SQLite Automatic Index Creation Despite Existing Schema Index: Causes and Fixes

Understanding Automatic Index Usage with Predefined Indexes in SQLite

Issue Overview: Automatic Indexes Overriding Schema-Defined Indexes

SQLite’s query planner generates automatic (transient) indexes to optimize query performance when it determines that no suitable schema-defined index exists. However, in the observed scenario, SQLite creates an automatic index for a query even though a schema-defined index on the same column(s) is present. This behavior is inconsistent across databases with identical schemas but different data.

The core problem manifests in query execution plans where SQLite selects an automatic index for one database but uses the schema-defined index for another. For example:

Database A uses an automatic covering index (AUTOMATIC COVERING INDEX (projectId=?)) for a LEFT JOIN on version1.projectId.
Database B uses the schema-defined index (version_on_projectId) for the same query.

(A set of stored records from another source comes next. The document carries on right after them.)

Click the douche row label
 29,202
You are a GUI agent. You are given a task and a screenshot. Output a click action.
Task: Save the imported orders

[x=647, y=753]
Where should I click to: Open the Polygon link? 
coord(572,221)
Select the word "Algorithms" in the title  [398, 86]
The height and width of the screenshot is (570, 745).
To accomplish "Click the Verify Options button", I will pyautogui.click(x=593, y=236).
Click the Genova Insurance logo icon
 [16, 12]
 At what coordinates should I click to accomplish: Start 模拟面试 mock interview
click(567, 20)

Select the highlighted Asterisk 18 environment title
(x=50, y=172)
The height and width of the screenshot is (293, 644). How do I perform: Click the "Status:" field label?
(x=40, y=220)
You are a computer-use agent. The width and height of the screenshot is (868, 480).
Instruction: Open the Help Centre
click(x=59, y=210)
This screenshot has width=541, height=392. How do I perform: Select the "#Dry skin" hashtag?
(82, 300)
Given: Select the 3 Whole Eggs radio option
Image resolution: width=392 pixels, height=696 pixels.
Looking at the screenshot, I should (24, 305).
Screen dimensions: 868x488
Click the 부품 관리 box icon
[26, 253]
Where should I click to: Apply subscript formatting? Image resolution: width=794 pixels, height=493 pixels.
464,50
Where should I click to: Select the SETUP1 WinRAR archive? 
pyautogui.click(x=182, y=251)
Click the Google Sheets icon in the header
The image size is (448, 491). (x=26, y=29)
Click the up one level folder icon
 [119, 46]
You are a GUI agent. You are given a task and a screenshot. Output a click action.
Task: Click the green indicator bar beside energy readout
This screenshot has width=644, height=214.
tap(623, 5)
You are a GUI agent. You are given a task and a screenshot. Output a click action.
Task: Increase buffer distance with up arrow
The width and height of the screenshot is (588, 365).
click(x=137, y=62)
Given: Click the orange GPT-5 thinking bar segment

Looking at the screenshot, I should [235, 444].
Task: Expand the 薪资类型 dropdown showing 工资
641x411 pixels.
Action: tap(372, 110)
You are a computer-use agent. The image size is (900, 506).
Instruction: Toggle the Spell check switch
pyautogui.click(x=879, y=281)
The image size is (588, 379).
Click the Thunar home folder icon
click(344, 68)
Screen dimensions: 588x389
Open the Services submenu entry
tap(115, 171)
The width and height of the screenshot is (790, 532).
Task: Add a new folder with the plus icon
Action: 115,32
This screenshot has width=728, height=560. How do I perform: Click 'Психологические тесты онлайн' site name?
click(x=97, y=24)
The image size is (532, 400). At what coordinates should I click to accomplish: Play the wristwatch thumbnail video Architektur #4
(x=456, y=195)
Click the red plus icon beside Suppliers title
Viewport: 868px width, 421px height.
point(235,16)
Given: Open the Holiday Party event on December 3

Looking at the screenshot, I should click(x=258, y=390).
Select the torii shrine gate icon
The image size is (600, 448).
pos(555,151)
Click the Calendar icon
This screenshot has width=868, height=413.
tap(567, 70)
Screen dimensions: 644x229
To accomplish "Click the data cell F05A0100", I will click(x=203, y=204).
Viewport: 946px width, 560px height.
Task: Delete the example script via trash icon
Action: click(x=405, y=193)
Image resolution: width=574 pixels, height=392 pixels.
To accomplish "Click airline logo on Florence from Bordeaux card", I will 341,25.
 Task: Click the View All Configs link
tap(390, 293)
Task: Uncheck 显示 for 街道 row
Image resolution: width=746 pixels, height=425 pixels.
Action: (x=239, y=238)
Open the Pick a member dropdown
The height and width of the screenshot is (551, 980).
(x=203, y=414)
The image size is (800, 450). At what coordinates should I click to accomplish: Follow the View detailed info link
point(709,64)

The table schema includes a predefined index on projectId:

CREATE TABLE "version" (
  ...,
  "projectId" integer NOT NULL
);
-- Schema-defined index:
CREATE INDEX "version_on_projectId" ON "version" ("projectId");

Key observations:

Both databases have identical table schemas and indexes.
The query structure and joins are identical across databases.
The discrepancy occurs in the query planner’s choice of index.

This inconsistency suggests that SQLite’s query planner is making data-driven decisions about index usage, influenced by factors beyond the mere presence of a schema-defined index.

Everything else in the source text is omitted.